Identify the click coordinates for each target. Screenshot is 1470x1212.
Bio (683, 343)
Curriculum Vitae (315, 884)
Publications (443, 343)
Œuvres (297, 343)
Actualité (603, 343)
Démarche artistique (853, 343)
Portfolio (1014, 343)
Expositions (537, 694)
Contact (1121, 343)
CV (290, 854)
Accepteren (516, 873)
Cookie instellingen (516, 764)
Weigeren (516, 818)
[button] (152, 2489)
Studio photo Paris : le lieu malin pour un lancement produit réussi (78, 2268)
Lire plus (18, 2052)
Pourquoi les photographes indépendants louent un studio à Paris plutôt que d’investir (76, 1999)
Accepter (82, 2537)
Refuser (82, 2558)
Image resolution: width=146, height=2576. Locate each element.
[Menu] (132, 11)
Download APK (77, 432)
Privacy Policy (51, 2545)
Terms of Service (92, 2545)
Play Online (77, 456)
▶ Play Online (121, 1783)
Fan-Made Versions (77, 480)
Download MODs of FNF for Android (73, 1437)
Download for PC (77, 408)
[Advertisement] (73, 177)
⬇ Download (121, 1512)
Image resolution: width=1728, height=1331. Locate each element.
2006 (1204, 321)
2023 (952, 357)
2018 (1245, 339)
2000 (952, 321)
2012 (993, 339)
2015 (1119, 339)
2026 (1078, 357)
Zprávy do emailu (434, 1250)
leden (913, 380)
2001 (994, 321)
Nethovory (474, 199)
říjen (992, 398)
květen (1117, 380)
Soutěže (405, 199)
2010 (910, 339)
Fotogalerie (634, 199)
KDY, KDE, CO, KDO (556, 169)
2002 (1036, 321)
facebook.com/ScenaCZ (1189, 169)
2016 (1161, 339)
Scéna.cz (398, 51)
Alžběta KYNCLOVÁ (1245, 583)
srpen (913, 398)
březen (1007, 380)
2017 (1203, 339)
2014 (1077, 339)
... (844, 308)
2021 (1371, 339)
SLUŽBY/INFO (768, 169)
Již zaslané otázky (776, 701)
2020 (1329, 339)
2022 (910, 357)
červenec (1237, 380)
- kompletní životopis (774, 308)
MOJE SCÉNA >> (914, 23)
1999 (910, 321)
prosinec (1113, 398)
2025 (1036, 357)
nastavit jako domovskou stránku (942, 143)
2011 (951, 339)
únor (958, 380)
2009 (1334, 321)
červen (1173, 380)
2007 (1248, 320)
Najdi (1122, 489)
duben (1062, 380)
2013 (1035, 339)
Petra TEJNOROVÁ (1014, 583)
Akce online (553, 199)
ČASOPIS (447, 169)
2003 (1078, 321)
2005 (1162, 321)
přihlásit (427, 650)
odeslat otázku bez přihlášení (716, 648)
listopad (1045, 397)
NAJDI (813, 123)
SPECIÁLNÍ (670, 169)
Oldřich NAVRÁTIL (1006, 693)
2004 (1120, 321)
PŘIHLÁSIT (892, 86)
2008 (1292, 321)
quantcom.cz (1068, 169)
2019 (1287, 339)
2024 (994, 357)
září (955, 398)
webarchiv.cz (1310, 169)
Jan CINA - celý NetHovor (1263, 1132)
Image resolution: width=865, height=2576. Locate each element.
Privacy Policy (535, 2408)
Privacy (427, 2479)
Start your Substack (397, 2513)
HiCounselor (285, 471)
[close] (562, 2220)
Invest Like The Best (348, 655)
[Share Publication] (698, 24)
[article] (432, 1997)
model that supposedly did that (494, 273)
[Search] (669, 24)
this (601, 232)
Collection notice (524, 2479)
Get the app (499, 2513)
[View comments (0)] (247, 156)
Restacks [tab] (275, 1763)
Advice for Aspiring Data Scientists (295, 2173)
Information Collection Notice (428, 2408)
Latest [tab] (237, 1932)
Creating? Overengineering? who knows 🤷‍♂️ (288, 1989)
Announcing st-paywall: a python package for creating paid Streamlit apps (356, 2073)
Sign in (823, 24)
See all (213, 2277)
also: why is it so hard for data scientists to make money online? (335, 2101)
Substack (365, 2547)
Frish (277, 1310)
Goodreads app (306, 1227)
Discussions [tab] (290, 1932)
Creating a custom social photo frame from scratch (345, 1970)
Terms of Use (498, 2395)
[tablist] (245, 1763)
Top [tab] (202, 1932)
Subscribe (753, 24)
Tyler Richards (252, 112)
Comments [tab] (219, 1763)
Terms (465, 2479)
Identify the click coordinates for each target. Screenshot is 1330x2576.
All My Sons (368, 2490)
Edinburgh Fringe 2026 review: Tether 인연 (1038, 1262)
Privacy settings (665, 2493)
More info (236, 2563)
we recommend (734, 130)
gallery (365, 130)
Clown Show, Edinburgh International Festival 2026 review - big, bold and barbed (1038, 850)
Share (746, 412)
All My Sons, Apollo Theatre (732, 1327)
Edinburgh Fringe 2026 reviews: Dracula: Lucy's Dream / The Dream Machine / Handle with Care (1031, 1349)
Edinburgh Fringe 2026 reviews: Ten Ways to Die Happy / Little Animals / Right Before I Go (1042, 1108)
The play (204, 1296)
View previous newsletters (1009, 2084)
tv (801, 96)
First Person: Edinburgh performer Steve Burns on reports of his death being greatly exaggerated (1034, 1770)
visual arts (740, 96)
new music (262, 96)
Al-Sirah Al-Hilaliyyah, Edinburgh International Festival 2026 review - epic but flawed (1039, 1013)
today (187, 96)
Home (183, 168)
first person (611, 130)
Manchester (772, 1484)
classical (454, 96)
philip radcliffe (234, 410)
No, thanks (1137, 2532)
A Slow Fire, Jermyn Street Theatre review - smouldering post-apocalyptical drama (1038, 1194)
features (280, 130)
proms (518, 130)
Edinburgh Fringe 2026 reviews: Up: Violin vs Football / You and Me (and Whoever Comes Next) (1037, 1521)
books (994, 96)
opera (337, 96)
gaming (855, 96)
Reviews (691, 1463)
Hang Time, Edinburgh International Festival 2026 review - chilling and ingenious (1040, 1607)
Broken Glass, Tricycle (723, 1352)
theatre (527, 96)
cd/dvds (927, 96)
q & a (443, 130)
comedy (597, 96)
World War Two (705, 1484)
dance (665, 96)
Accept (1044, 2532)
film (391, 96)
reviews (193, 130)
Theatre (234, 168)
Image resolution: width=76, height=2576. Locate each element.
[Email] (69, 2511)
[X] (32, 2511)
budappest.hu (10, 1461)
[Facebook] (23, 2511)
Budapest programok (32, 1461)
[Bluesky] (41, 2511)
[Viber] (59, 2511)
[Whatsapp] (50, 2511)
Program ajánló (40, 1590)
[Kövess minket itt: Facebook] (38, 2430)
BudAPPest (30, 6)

+++

▸ **Required action**
What you give back must match the records word for word.

▸ **The completed task**
Identify the click coordinates for each target. Screenshot is 1470x1212.
Bio (683, 343)
Curriculum Vitae (315, 884)
Publications (443, 343)
Œuvres (297, 343)
Actualité (603, 343)
Démarche artistique (853, 343)
Portfolio (1014, 343)
Expositions (537, 694)
Contact (1121, 343)
CV (290, 854)
Accepteren (516, 873)
Cookie instellingen (516, 764)
Weigeren (516, 818)
[button] (152, 2489)
Studio photo Paris : le lieu malin pour un lancement produit réussi (78, 2268)
Lire plus (18, 2052)
Pourquoi les photographes indépendants louent un studio à Paris plutôt que d’investir (76, 1999)
Accepter (82, 2537)
Refuser (82, 2558)
Image resolution: width=146, height=2576. Locate each element.
[Menu] (132, 11)
Download APK (77, 432)
Privacy Policy (51, 2545)
Terms of Service (92, 2545)
Play Online (77, 456)
▶ Play Online (121, 1783)
Fan-Made Versions (77, 480)
Download MODs of FNF for Android (73, 1437)
Download for PC (77, 408)
[Advertisement] (73, 177)
⬇ Download (121, 1512)
Image resolution: width=1728, height=1331. Locate each element.
2006 (1204, 321)
2023 (952, 357)
2018 (1245, 339)
2000 (952, 321)
2012 (993, 339)
2015 (1119, 339)
2026 (1078, 357)
Zprávy do emailu (434, 1250)
leden (913, 380)
2001 (994, 321)
Nethovory (474, 199)
říjen (992, 398)
květen (1117, 380)
Soutěže (405, 199)
2010 (910, 339)
Fotogalerie (634, 199)
KDY, KDE, CO, KDO (556, 169)
2002 (1036, 321)
facebook.com/ScenaCZ (1189, 169)
2016 (1161, 339)
Scéna.cz (398, 51)
Alžběta KYNCLOVÁ (1245, 583)
srpen (913, 398)
březen (1007, 380)
2017 (1203, 339)
2014 (1077, 339)
... (844, 308)
2021 (1371, 339)
SLUŽBY/INFO (768, 169)
Již zaslané otázky (776, 701)
2020 (1329, 339)
2022 (910, 357)
červenec (1237, 380)
- kompletní životopis (774, 308)
MOJE SCÉNA >> (914, 23)
1999 (910, 321)
prosinec (1113, 398)
2025 (1036, 357)
nastavit jako domovskou stránku (942, 143)
2011 (951, 339)
únor (958, 380)
2009 (1334, 321)
červen (1173, 380)
2007 (1248, 320)
Najdi (1122, 489)
duben (1062, 380)
2013 (1035, 339)
Petra TEJNOROVÁ (1014, 583)
Akce online (553, 199)
ČASOPIS (447, 169)
2003 (1078, 321)
2005 (1162, 321)
přihlásit (427, 650)
odeslat otázku bez přihlášení (716, 648)
listopad (1045, 397)
NAJDI (813, 123)
SPECIÁLNÍ (670, 169)
Oldřich NAVRÁTIL (1006, 693)
2004 (1120, 321)
PŘIHLÁSIT (892, 86)
2008 (1292, 321)
quantcom.cz (1068, 169)
2019 (1287, 339)
2024 (994, 357)
září (955, 398)
webarchiv.cz (1310, 169)
Jan CINA - celý NetHovor (1263, 1132)
Image resolution: width=865, height=2576. Locate each element.
Privacy Policy (535, 2408)
Privacy (427, 2479)
Start your Substack (397, 2513)
HiCounselor (285, 471)
[close] (562, 2220)
Invest Like The Best (348, 655)
[Share Publication] (698, 24)
[article] (432, 1997)
model that supposedly did that (494, 273)
[Search] (669, 24)
this (601, 232)
Collection notice (524, 2479)
Get the app (499, 2513)
[View comments (0)] (247, 156)
Restacks [tab] (275, 1763)
Advice for Aspiring Data Scientists (295, 2173)
Information Collection Notice (428, 2408)
Latest [tab] (237, 1932)
Creating? Overengineering? who knows 🤷‍♂️ (288, 1989)
Announcing st-paywall: a python package for creating paid Streamlit apps (356, 2073)
Sign in (823, 24)
See all (213, 2277)
also: why is it so hard for data scientists to make money online? (335, 2101)
Substack (365, 2547)
Frish (277, 1310)
Goodreads app (306, 1227)
Discussions [tab] (290, 1932)
Creating a custom social photo frame from scratch (345, 1970)
Terms of Use (498, 2395)
[tablist] (245, 1763)
Top [tab] (202, 1932)
Subscribe (753, 24)
Tyler Richards (252, 112)
Comments [tab] (219, 1763)
Terms (465, 2479)
Identify the click coordinates for each target. Screenshot is 1330x2576.
All My Sons (368, 2490)
Edinburgh Fringe 2026 review: Tether 인연 (1038, 1262)
Privacy settings (665, 2493)
More info (236, 2563)
we recommend (734, 130)
gallery (365, 130)
Clown Show, Edinburgh International Festival 2026 review - big, bold and barbed (1038, 850)
Share (746, 412)
All My Sons, Apollo Theatre (732, 1327)
Edinburgh Fringe 2026 reviews: Dracula: Lucy's Dream / The Dream Machine / Handle with Care (1031, 1349)
Edinburgh Fringe 2026 reviews: Ten Ways to Die Happy / Little Animals / Right Before I Go (1042, 1108)
The play (204, 1296)
View previous newsletters (1009, 2084)
tv (801, 96)
First Person: Edinburgh performer Steve Burns on reports of his death being greatly exaggerated (1034, 1770)
visual arts (740, 96)
new music (262, 96)
Al-Sirah Al-Hilaliyyah, Edinburgh International Festival 2026 review - epic but flawed (1039, 1013)
today (187, 96)
Home (183, 168)
first person (611, 130)
Manchester (772, 1484)
classical (454, 96)
philip radcliffe (234, 410)
No, thanks (1137, 2532)
A Slow Fire, Jermyn Street Theatre review - smouldering post-apocalyptical drama (1038, 1194)
features (280, 130)
proms (518, 130)
Edinburgh Fringe 2026 reviews: Up: Violin vs Football / You and Me (and Whoever Comes Next) (1037, 1521)
books (994, 96)
opera (337, 96)
gaming (855, 96)
Reviews (691, 1463)
Hang Time, Edinburgh International Festival 2026 review - chilling and ingenious (1040, 1607)
Broken Glass, Tricycle (723, 1352)
theatre (527, 96)
cd/dvds (927, 96)
q & a (443, 130)
comedy (597, 96)
World War Two (705, 1484)
dance (665, 96)
Accept (1044, 2532)
film (391, 96)
reviews (193, 130)
Theatre (234, 168)
Image resolution: width=76, height=2576. Locate each element.
[Email] (69, 2511)
[X] (32, 2511)
budappest.hu (10, 1461)
[Facebook] (23, 2511)
Budapest programok (32, 1461)
[Bluesky] (41, 2511)
[Viber] (59, 2511)
[Whatsapp] (50, 2511)
Program ajánló (40, 1590)
[Kövess minket itt: Facebook] (38, 2430)
BudAPPest (30, 6)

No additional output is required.